▶ _Try it_
Please return only the lines from the one holding "Task: Click the Export Month button" through the one holding "Viewport: 1920px width, 1080px height.", exactly as they appear in the records below, both ends included.

▶ _Task input_
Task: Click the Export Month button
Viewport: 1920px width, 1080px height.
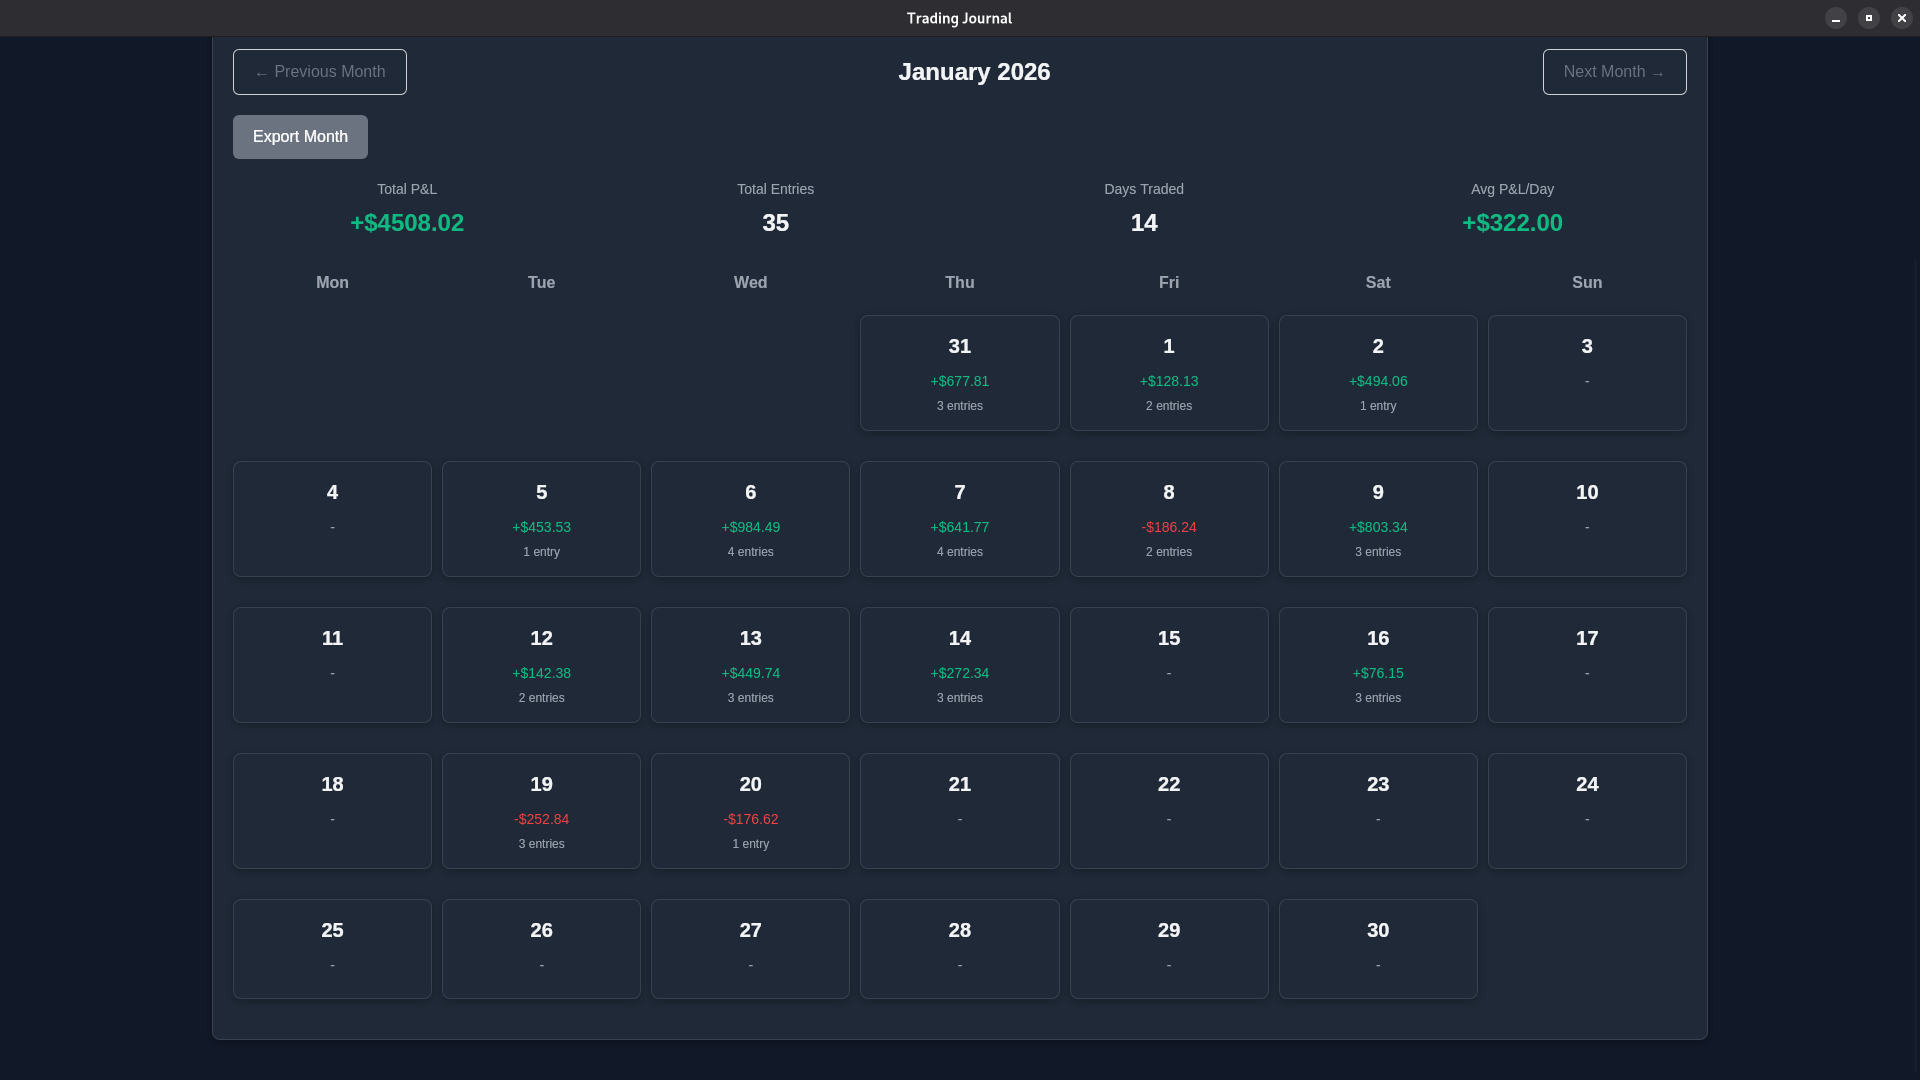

==

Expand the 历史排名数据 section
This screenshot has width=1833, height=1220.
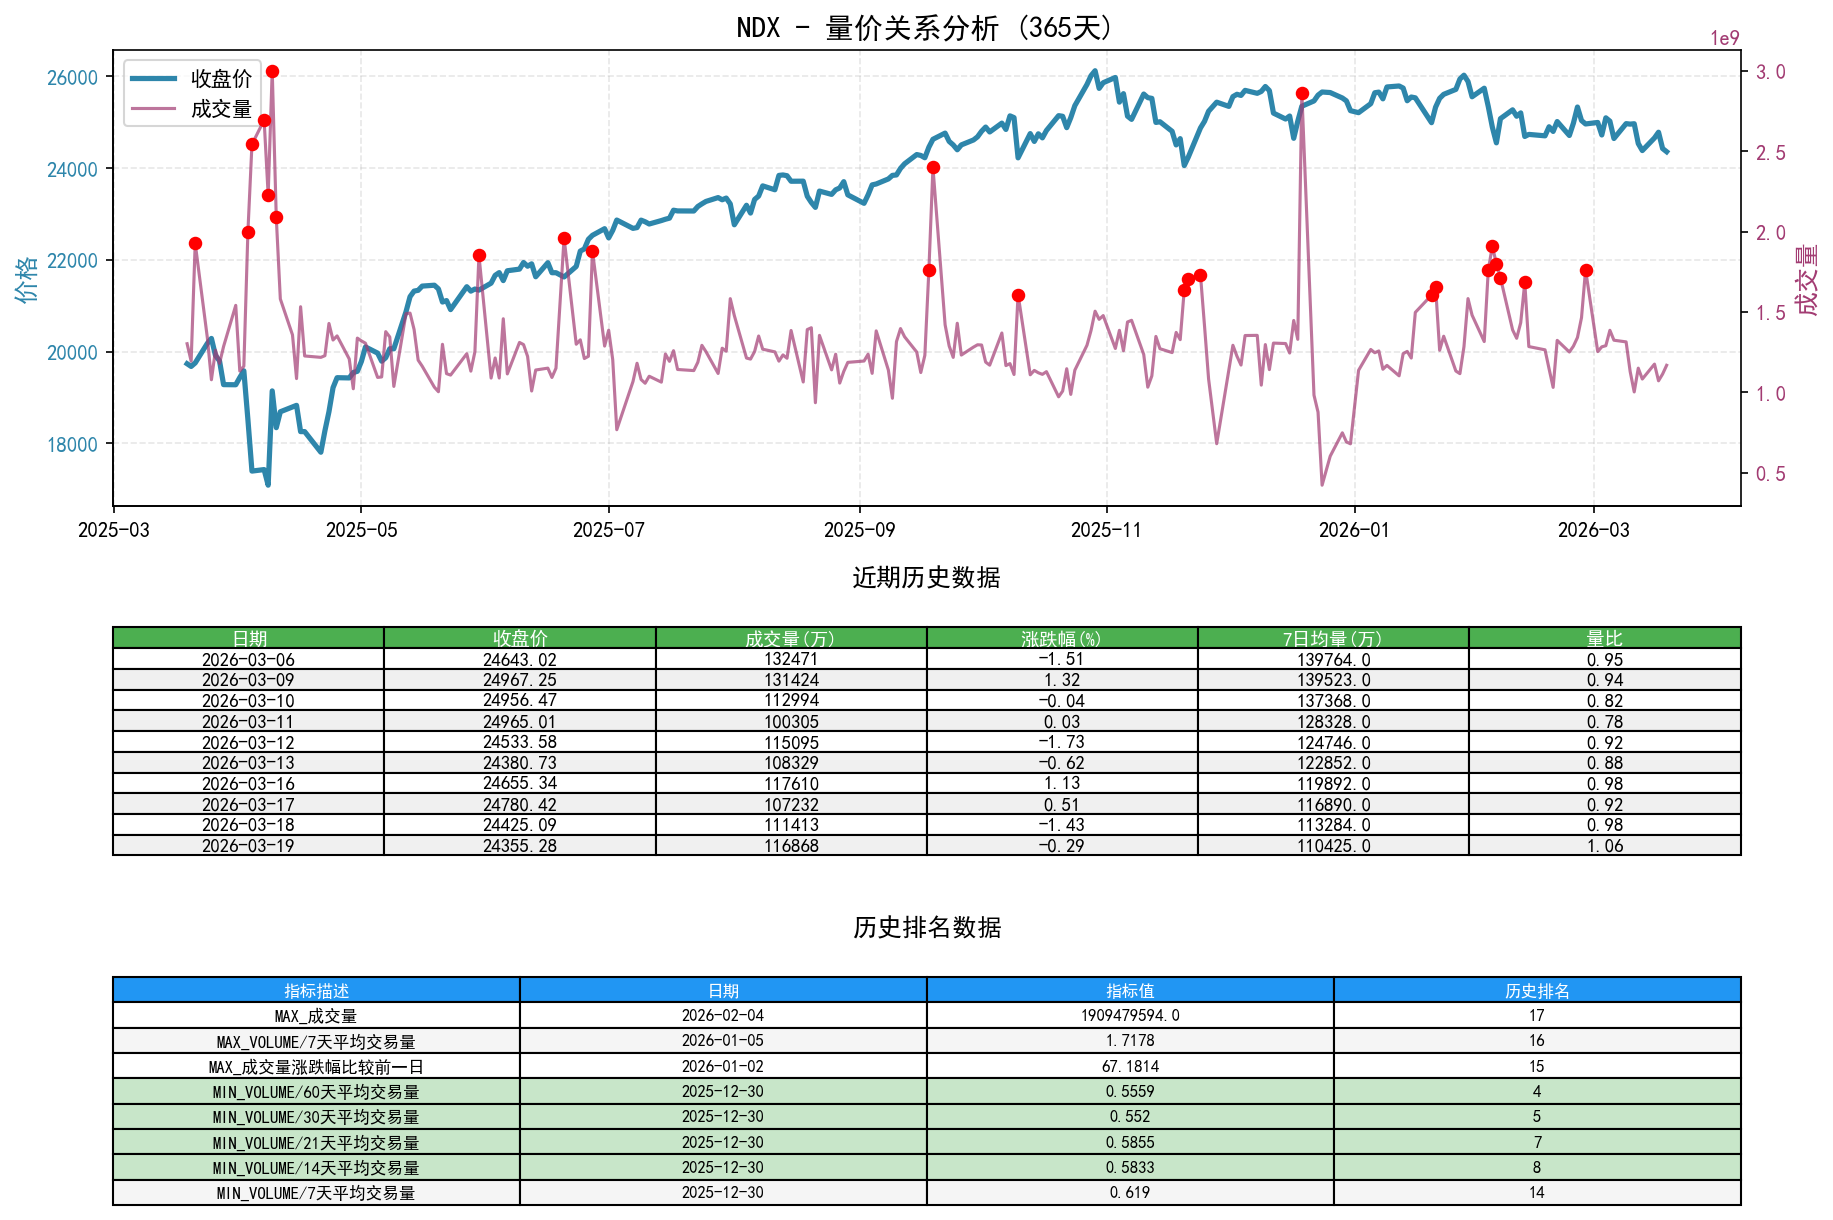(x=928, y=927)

▶ _Exercise result_
Task: Click the Export Month button
Viewport: 1920px width, 1080px height.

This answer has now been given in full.